Теорию стрельбы в академии читал Петр Августович Гельвих. В аудиторию он не входил, а влетал стремительным шагом. Раскрывая конспект, успевал рассказать веселую историю, а затем с той же легкостью начинал читать лекцию. Грабин, привыкший подробно записывать материал, пытался на лекциях Гельвиха вести конспект, но из этого ничего не получалось. Мысли преподавателя, вроде понятные, никак не удавалось сформулировать. Отдельные фразы не вязались между собой. Оглядывая зал, Грабин видел, что и другие слушатели, пытавшиеся делать записи, с досадой откладывали карандаши и ручки.

Но и слушать Гельвиха было трудно. Лавина формулировок, цифр и дат обрушивалась на аудиторию, оглушала, поражая своей масштабностью, и очень трудно было отделить главное от второстепенного, ухватиться за основную нить лекции. А между тем, перед каждым слушателем лежал учебник «Теория стрельбы», написанный не кем-нибудь, а самим Петром Августовичем Гельвихом. В книге те же вопросы излагались проще и понятнее.

Лекции Гельвиха вызвали у первокурсников много разговоров и споров. Всем хотелось иметь хороший конспект по теории стрельбы, как по многим другим предметам, чтобы можно было использовать записи, сделанные на лекциях, при подготовке к экзаменам.

На очередном занятии Грабин поднял руку. Волнуясь и краснея, он сбивчиво объяснил, что многие не могут вести конспект. Василий Гаврилович ожидал, что Гельвих, отличавшийся вспыльчивым характером, оборвет его, заставит сесть, а то и прогонит из аудитории, обвинив в нетактичности. Но тот неожиданно расхохотался:

— Не вы, голубчик, первый говорите мне об этом…

Из дальнейшего разговора слушатели поняли, что преподаватель читает лекцию для того, чтобы расширить их кругозор, дать общие представления об изучаемом вопросе, создать, наконец, нужное настроение, вызвать потребность работать самостоятельно. Гельвих не рекомендовал слушателям записывать под диктовку известные истины, воспроизводить те формулы, которые можно найти в учебнике.

— К экзаменам можете готовиться по моей книге, — посоветовал он.

※ ※ ※

Поставленная задача: Пожалуйста, перепишите из текста о лекциях Гельвиха фрагмент между словами «Из дальнейшего разговора» и «найти в учебнике.», включая оба.

Представленные данные:
※ ※ ※

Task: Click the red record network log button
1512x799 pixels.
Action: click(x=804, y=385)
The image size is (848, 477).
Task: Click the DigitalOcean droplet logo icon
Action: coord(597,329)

※ ※ ※

Решение:
Из дальнейшего разговора слушатели поняли, что преподаватель читает лекцию для того, чтобы расширить их кругозор, дать общие представления об изучаемом вопросе, создать, наконец, нужное настроение, вызвать потребность работать самостоятельно. Гельвих не рекомендовал слушателям записывать под диктовку известные истины, воспроизводить те формулы, которые можно найти в учебнике.